• DATA EXCERPTS:
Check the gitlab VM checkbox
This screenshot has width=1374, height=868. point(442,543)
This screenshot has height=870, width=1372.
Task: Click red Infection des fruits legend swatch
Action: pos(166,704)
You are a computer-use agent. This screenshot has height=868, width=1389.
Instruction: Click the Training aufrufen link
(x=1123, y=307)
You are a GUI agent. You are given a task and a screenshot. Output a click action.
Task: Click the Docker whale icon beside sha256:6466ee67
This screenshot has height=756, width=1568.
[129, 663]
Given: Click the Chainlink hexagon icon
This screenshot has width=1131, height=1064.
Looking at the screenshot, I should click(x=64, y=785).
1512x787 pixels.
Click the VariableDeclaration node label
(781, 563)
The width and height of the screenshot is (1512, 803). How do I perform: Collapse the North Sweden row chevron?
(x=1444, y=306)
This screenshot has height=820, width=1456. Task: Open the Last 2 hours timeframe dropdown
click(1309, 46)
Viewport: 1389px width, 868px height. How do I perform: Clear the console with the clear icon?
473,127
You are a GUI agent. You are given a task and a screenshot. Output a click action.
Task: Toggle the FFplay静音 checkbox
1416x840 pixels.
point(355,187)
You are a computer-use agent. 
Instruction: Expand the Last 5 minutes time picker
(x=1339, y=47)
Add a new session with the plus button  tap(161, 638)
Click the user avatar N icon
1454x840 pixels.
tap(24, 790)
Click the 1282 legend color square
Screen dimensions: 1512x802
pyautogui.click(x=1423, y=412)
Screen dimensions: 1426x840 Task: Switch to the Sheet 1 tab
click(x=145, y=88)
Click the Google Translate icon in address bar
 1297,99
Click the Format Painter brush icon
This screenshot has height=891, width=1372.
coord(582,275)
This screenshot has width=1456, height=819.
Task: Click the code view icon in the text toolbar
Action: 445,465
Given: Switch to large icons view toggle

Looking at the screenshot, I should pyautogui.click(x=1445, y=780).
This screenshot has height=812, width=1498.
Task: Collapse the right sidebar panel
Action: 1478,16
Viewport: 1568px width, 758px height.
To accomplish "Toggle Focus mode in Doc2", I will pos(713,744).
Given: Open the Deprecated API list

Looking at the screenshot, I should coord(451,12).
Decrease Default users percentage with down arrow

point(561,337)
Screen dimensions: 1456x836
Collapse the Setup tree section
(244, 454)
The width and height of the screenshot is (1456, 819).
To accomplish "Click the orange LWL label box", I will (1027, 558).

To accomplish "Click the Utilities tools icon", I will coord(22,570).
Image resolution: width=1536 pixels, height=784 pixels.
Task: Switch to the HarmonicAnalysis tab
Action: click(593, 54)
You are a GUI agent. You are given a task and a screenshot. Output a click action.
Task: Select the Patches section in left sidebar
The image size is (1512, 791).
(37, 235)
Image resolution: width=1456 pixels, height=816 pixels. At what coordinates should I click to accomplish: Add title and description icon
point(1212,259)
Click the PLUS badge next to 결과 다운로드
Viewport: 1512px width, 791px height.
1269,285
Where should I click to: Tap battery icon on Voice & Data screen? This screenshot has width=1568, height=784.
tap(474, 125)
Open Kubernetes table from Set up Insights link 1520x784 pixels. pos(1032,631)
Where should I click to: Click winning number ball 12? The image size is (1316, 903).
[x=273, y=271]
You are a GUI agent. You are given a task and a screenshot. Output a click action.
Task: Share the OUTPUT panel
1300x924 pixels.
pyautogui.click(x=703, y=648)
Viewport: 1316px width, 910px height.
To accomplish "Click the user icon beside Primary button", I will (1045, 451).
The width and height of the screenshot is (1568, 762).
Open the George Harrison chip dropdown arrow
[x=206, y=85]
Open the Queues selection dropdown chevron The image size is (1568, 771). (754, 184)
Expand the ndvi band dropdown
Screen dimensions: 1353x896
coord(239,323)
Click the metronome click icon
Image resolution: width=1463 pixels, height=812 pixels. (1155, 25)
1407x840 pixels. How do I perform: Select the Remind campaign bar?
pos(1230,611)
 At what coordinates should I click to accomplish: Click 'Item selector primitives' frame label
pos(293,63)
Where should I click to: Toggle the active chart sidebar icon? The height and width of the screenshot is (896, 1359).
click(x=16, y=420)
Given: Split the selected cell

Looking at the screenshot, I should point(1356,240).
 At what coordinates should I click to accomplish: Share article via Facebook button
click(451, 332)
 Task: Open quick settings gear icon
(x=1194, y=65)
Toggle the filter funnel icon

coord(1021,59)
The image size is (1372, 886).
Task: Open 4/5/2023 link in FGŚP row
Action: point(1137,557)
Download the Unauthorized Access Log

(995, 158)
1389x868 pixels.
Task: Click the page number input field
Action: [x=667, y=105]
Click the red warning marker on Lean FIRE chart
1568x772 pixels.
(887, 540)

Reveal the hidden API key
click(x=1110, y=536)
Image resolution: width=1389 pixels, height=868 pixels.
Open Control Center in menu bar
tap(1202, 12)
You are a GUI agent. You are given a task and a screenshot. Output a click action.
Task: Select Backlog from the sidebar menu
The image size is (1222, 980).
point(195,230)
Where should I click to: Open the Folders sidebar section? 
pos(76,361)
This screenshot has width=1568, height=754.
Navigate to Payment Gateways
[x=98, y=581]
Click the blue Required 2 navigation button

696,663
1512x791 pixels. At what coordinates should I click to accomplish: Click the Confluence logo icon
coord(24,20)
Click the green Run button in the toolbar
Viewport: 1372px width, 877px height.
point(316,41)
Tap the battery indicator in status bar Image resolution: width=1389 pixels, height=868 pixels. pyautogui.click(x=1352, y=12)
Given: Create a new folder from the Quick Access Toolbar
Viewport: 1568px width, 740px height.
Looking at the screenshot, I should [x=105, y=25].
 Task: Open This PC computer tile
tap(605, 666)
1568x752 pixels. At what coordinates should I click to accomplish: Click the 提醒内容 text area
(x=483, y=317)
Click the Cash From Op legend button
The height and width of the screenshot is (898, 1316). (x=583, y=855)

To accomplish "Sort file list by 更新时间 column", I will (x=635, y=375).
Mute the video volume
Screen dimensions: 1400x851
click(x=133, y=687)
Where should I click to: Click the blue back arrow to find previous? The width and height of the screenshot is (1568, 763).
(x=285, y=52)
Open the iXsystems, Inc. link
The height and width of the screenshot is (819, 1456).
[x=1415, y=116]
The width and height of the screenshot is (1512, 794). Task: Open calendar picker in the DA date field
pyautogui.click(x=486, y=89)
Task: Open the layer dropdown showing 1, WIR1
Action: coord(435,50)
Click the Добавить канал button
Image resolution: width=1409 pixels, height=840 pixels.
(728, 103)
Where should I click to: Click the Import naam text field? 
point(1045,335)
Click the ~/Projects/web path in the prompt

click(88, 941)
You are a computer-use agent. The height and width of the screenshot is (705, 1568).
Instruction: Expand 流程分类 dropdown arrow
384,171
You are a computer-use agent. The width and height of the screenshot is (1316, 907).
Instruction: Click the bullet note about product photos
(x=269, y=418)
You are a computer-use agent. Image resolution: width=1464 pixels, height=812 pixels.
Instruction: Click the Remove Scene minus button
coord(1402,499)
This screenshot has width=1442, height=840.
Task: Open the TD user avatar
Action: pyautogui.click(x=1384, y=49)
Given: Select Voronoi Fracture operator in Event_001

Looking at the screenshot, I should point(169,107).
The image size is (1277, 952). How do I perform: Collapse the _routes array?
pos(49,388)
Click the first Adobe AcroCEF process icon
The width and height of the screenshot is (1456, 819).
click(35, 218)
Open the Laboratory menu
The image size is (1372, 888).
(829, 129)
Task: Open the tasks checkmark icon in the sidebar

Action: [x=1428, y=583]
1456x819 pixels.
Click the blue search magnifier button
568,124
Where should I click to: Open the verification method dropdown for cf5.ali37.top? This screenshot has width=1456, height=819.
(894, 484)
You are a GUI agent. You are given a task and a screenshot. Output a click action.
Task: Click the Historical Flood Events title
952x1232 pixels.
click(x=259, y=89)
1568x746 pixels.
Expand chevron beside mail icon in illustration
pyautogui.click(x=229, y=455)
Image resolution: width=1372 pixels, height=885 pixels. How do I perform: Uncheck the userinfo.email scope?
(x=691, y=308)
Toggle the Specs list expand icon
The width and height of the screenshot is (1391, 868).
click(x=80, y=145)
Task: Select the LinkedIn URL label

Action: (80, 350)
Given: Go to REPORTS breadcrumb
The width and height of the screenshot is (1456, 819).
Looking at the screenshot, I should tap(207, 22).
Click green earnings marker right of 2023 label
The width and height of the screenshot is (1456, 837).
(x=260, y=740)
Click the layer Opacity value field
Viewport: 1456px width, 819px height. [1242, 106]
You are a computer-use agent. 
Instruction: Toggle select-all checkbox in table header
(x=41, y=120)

• REQUIRED ACTION:
Reproduce only the lines above spanning from the line containing "Instruction: Expand the" through the line containing "Open Kubernetes table", word for word.

• RESPONSE AREA:
Instruction: Expand the Last 5 minutes time picker
(x=1339, y=47)
Add a new session with the plus button  tap(161, 638)
Click the user avatar N icon
1454x840 pixels.
tap(24, 790)
Click the 1282 legend color square
Screen dimensions: 1512x802
pyautogui.click(x=1423, y=412)
Screen dimensions: 1426x840 Task: Switch to the Sheet 1 tab
click(x=145, y=88)
Click the Google Translate icon in address bar
 1297,99
Click the Format Painter brush icon
This screenshot has height=891, width=1372.
coord(582,275)
This screenshot has width=1456, height=819.
Task: Click the code view icon in the text toolbar
Action: 445,465
Given: Switch to large icons view toggle

Looking at the screenshot, I should pyautogui.click(x=1445, y=780).
This screenshot has height=812, width=1498.
Task: Collapse the right sidebar panel
Action: 1478,16
Viewport: 1568px width, 758px height.
To accomplish "Toggle Focus mode in Doc2", I will pos(713,744).
Given: Open the Deprecated API list

Looking at the screenshot, I should coord(451,12).
Decrease Default users percentage with down arrow

point(561,337)
Screen dimensions: 1456x836
Collapse the Setup tree section
(244, 454)
The width and height of the screenshot is (1456, 819).
To accomplish "Click the orange LWL label box", I will (1027, 558).

To accomplish "Click the Utilities tools icon", I will coord(22,570).
Image resolution: width=1536 pixels, height=784 pixels.
Task: Switch to the HarmonicAnalysis tab
Action: click(593, 54)
You are a GUI agent. You are given a task and a screenshot. Output a click action.
Task: Select the Patches section in left sidebar
The image size is (1512, 791).
(37, 235)
Image resolution: width=1456 pixels, height=816 pixels. At what coordinates should I click to accomplish: Add title and description icon
point(1212,259)
Click the PLUS badge next to 결과 다운로드
Viewport: 1512px width, 791px height.
1269,285
Where should I click to: Tap battery icon on Voice & Data screen? This screenshot has width=1568, height=784.
tap(474, 125)
Open Kubernetes table from Set up Insights link 1520x784 pixels. pos(1032,631)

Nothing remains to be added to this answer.